Recipe provided by Robert Welch
Charlotte Avent @acupofteaandcake
Tips & Tricks
Crispy chilli beef is a popular takeaway favourite, often known as crispy shredded beef. What makes it so addictive is the contrast between crunchy fried sirloin and a sticky, tangy sauce infused with soy, chilli and sugar.

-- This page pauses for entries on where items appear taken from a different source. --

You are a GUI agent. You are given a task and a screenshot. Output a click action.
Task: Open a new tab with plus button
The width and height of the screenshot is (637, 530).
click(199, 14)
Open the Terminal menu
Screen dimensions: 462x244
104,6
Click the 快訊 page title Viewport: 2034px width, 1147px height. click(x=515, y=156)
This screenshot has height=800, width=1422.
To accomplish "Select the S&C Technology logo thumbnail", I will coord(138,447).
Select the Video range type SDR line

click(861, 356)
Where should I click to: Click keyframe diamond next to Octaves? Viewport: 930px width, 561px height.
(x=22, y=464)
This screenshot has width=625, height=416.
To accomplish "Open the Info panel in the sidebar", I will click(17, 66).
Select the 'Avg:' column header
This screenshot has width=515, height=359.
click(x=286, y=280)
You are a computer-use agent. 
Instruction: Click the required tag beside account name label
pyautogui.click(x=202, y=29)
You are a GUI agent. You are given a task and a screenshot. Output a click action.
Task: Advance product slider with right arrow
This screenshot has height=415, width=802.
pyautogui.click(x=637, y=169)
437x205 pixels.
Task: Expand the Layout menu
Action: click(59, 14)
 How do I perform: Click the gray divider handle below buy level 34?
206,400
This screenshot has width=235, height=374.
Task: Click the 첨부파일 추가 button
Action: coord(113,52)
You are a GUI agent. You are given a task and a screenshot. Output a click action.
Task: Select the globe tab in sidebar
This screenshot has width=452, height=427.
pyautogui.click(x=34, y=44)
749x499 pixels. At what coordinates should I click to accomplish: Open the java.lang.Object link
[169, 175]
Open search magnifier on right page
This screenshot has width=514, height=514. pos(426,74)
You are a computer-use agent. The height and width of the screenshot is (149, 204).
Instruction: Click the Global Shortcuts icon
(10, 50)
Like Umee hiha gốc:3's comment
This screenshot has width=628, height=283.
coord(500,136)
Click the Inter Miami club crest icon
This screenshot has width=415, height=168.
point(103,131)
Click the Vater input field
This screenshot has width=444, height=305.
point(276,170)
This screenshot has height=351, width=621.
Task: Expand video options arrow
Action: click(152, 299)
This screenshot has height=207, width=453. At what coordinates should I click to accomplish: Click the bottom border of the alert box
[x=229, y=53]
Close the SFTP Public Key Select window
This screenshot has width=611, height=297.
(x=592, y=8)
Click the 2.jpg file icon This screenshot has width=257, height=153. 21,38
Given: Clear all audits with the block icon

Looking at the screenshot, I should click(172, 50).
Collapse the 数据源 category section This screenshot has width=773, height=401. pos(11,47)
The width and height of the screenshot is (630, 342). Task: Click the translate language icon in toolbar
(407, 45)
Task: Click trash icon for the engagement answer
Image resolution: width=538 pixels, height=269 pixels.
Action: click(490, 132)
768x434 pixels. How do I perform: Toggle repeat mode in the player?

The key to achieving that signature crisp texture lies in coating the beef thoroughly in cornflour before frying in very hot oil. Cooking in batches prevents overcrowding, which helps maintain crunch rather than steaming the meat.
Why Sirloin Works Best:
Thin-cut sirloin steaks are ideal for this dish because they cook quickly while remaining tender inside. Slicing the beef into even strips ensures consistent cooking and maximum crispness.
Balancing The Sauce:
This recipe achieves depth through a combination of:
Rice vinegar for acidity
Dark soy sauce for umami richness
Tomato puree and ketchup for body
Caster sugar for sweetness
Sweet chilli sauce for gentle heat
The result is a glossy coating that clings beautifully to each strip of beef.
Serving Suggestions:
Serve immediately for maximum crunch and pair with:
Steamed jasmine rice
Egg fried rice
Stir-fried greens
Simple noodles
For presentation, carrot ribbons and sesame seeds add colour, texture and visual appeal.